(Stored records)
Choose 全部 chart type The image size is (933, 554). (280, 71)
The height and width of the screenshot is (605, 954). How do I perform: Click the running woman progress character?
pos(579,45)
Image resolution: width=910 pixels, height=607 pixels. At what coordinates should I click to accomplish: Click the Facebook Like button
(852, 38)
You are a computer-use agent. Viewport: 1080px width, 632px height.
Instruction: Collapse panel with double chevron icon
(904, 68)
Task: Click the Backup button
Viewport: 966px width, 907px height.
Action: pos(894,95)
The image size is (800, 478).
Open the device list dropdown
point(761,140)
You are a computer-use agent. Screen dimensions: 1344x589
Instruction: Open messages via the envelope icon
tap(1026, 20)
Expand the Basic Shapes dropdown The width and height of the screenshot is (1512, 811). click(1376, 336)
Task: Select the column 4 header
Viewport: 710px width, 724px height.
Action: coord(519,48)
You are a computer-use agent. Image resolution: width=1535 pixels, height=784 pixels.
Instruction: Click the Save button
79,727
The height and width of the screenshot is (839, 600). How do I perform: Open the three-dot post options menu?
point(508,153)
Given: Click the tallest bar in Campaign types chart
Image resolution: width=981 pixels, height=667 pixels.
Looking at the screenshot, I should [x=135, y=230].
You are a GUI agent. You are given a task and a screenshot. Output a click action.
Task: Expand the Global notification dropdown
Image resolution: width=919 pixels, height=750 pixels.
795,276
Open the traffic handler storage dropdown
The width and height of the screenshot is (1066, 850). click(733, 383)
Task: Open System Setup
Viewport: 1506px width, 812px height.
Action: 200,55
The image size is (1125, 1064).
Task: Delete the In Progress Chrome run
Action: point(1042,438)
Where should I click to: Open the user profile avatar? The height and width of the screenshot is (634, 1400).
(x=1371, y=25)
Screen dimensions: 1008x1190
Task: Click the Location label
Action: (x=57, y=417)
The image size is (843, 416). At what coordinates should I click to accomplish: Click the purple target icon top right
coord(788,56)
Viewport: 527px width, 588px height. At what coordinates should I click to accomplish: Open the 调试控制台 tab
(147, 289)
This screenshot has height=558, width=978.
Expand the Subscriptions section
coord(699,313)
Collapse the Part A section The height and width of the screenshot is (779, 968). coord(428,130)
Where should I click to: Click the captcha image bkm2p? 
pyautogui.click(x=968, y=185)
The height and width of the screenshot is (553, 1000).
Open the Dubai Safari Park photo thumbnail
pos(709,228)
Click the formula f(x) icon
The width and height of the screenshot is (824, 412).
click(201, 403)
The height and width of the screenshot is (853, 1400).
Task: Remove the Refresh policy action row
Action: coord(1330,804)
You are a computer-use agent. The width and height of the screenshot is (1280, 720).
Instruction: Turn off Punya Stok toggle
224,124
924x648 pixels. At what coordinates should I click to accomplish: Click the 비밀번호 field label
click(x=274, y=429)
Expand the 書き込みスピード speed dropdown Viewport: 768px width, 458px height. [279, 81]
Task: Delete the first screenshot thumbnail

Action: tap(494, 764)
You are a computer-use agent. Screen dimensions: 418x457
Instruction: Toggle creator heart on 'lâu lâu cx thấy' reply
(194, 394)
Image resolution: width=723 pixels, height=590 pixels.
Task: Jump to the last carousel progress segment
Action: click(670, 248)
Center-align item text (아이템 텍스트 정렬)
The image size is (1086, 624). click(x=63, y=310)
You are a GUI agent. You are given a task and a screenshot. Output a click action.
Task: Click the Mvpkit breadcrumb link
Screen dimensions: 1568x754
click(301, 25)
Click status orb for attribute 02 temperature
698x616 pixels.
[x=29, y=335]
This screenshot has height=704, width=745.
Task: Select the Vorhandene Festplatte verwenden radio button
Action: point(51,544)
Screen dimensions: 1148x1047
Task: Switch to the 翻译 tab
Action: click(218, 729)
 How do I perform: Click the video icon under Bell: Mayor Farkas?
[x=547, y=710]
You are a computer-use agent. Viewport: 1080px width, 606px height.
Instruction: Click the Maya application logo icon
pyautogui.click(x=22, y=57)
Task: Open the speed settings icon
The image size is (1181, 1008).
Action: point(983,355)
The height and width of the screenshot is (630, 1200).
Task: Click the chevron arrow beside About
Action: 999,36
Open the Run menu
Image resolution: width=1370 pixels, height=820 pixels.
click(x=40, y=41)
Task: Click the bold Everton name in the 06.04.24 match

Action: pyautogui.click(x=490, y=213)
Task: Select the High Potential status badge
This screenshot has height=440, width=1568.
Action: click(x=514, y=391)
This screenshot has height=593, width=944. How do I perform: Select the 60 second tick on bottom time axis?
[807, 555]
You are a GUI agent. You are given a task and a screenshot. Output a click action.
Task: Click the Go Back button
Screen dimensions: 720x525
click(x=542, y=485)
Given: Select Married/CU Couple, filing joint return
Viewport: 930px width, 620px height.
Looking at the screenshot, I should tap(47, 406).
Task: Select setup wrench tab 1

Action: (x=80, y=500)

● **Work item**
From the entries above, copy every line containing the word "computer".

● **Output**
You are a computer-use agent. Viewport: 1080px width, 632px height.
You are a computer-use agent. Screen dimensions: 1344x589
You are a computer-use agent. Image resolution: width=1535 pixels, height=784 pixels.
You are a computer-use agent. The width and height of the screenshot is (1280, 720).
You are a computer-use agent. Screen dimensions: 418x457
You are a computer-use agent. Viewport: 1080px width, 606px height.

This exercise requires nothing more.